• **EXERCISE TEXT**
>>>
Well, it’s finally happened!

Well it’s finally happened.  After months of uncertainty, lots of rumours, some sounding official, and attempts by many to prevent it, I have finally received an official letter.  The Joint Replacement Assessment Clinic, or JRAC, is closing and we, its staff, are now without a home and really a job at the end of June 2015.

Due to financial pressures, changes in the way health care is seen in this State and the reconfiguration of RPH, services which have been productive, helped patients and been involved in clinical research are now deemed too expensive to maintain.

So here I am at a crossroads in life at 54!  Not that RPH was my only job.  For many years I have balanced numerous jobs, linked to my aversion to becoming too specialised.  Over the years I have continued to teach anatomy at UWA, and for the past 5 I have worked at Wembley Downs Uniting Church as a pastor.  This has not really been in a traditional sense, because Wembley Downs is not a traditional church.  How could it be, letting a scientist with progressive liberal tendencies take the pulpit!  But still I have been active in the life of the church.
<<<
• **WHAT IS NEEDED**
Please summarize the clinic closure text above in two sentences.

• **DATA EXTRACT**
>>>
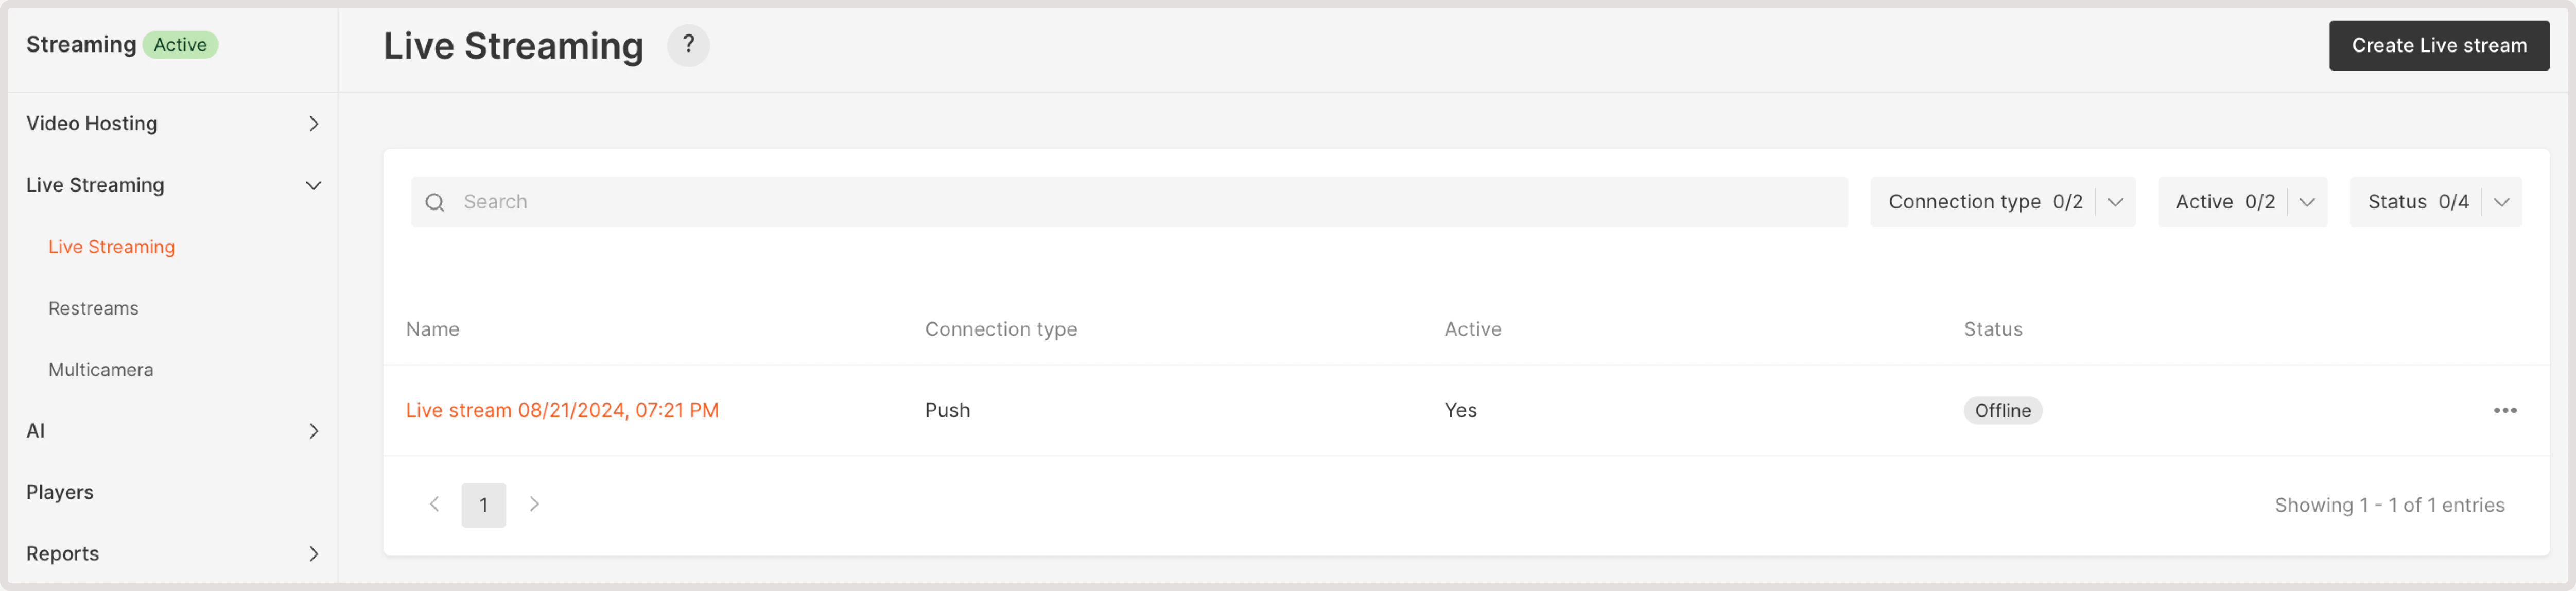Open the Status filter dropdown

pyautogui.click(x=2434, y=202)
<<<
>>>
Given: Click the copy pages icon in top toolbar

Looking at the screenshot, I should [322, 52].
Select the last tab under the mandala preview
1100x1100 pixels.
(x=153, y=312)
<<<
• **ANSWER SECTION**
The writer has received an official letter saying the Joint Replacement Assessment Clinic (JRAC) is closing, leaving its staff without a home and, in effect, a job at the end of June 2015, because financial pressures, changes in how health care is seen in the State and the reconfiguration of RPH have made its services too expensive to maintain. Now at a crossroads at 54, the writer notes that RPH was not the only job, having also taught anatomy at UWA and worked for the past five years as a pastor at Wembley Downs Uniting Church.